# Choix disque NAS pour Apple TV 2



## nekcorp (20 Septembre 2011)

Bonjour,

Voilà j'ai une apple TV 2 (la petite noir) jailbreaké avec XBMC installé. Je suis équipé d'une time capsule 1To sur laquelle je branche mon apple TV via le cable reseau.

Je souhaite acquérir un disque dur NAS sur lequel je mettrais l'ensemble des photos musiques video que j'ai actuellement sur ma time capsule, afin d'y avoir accés depuis mon apple TV via XBMC

je tiens a préciser que jusqu'à ce jour je n'arrive pas à accéder au contenu de ma time capsule depuis mon apple TV, c'est pour cette raison que je souhaite passer par un  NAS, car beaucoup y on recourt et aucun problème rencontré suivant les cas .............
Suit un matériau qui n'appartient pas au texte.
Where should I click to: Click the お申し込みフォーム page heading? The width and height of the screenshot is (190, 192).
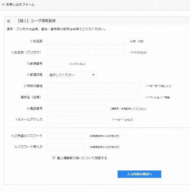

Merci de m'orienter vers le choix d'un NAS compatible apple TV (budget en fonction du NAS présenté), ou si des personnes ont réussi à faire cohabiter apple TV + Time capsule je uis fort interessé ..

Merci de votre aide


----------



## Bubblefreddo (22 Septembre 2011)

salut,
J'ai chez moi un synology ds111 avec une aTV JB, un disque dur samsung 2To.
Tout est reconnu. 
Je trouve juste que les photos gérées via l'aTV2 et iPhoto (sur mon mac) est mieux que xbmc.

Après concernant le synology, tu peux prendre un 2 baies pour plus de sécurité (211 ou 211j)
Ce synology est en plus compatible Lion et Time Machine.

Rq: Chez moi en filaire cat6, les 1080p fonctionnent sans aucun pb via xbmc.

J'espère t'avoir éclairé un peu


----------